April trabajaba de administradora de sistemas informáticos en una importante empresa en Búfalo y a pesar de que era la persona más valorada en su puesto de trabajo, tenía la gran suerte de contar con largas y merecedoras semanas de vacaciones, las cuales las pasaba lejos de casa perdida entre sus bosques y las montañas. Por un momento una lágrima estuvo a punto de resbalar por su mejilla. Se secó los ojos rápidamente y me miró.

-¿Qué tal dos semanas?- me dijo mientras yo le daba un cálido abrazo pues siempre he sabido que la soledad tampoco era amiga de April salvo cuando viajaba.- ¿Y qué piensas hacer Jamie?
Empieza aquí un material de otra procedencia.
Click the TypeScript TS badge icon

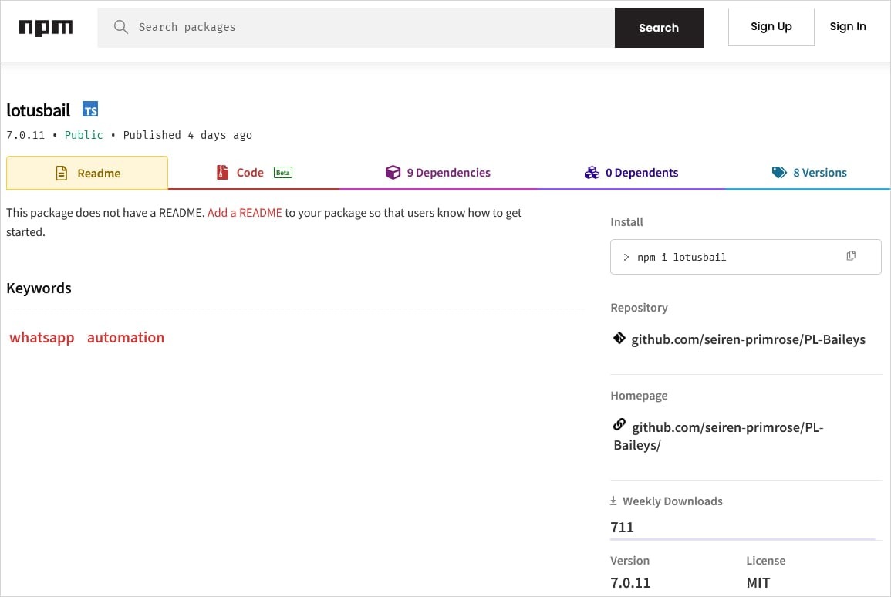coord(90,110)
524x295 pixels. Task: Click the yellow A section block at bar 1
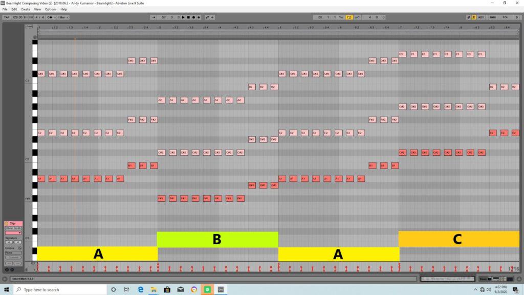[x=97, y=254]
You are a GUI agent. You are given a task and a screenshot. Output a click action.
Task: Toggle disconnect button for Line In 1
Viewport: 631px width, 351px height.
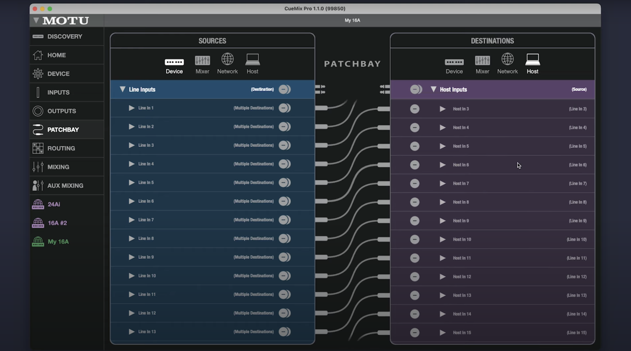click(284, 108)
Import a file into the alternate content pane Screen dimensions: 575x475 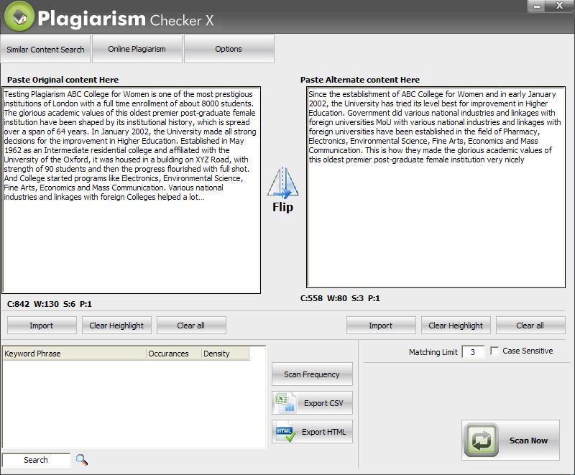pyautogui.click(x=381, y=326)
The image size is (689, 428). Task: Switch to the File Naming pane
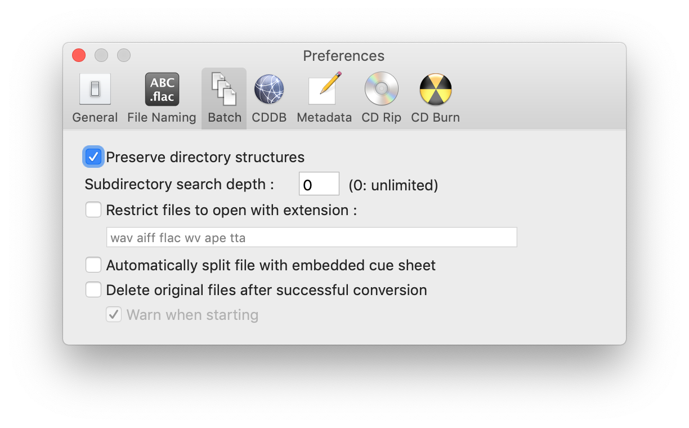click(162, 98)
Ahora fui yo el que se perdió en el horizonte. Tenía muy claro el rumbo que debía tomar mi vida. Era todo un cambio. Y estaba convencido que le daría una alegría a April.

-Ya sabes que se acabó para mí la carrera profesional. Mi rodilla está fantásticamente bien pero no soportaría el nivel que exige la alta competición. Eso es historia para mí April. Tengo suficiente dinero invertido y algunos patrocinadores estarían encantados de seguir colaborando conmigo en otras disciplinas. Además, vine aquí huyendo de esa vida. Estaba cansado. Llegó un momento en que no era lo que más me llenaba. Pensé que quizás, sintiéndome libre de nuevo aquí, volvería a tomar las riendas de mi vida por donde yo quería. La competición no te deja disfrutar de la montaña. Las montañas exigen libertad y no tener ataduras para que te lleguen al alma. Y siempre he odiado el mundo que esconde la fama. No me interesa. Nunca lo he querido.

-Si no te conociera diría que ya tienes algo en mente- acertó April.

-Hay una vieja casa en Cooper Landing. Voy a arreglarla para reconvertirla en un pequeño hotel de montaña.

A mi hermana se le abrieron los ojos como platos.

-Y organizaré salidas de senderismo y en canoa para los clientes. Y poco a poco iré ampliando la oferta. Pero para empezar creo que está bien, ¿no hermanita?

-¡Está más que bien Jamie!- April estaba llena de gozo.- Era tu sueño cuando compraste esta cabaña. Ahora puedes cumplirlo. ¿Y sabes qué? Me tienes a mí para lo que necesites, porque para eso también vas a necesitar ayuda femenina- dijo mientras me guiñaba un ojo.

Los cambios a veces asustan, pero si los hacemos con el corazón, no deberíamos tener dudas. La cabeza hay que utilizarla para llevar esos planes a buen puerto. Un sueño, si lo perseguimos con determinación, coraje y pasión, se hará realidad. Controlamos el pasado y el presente, pero el futuro no tiene dueño. Pues bien, yo no pienso así, y creo que el futuro es nuestro si creemos en un sueño, en una meta o en un amor verdadero. Y quizá ya está escrito.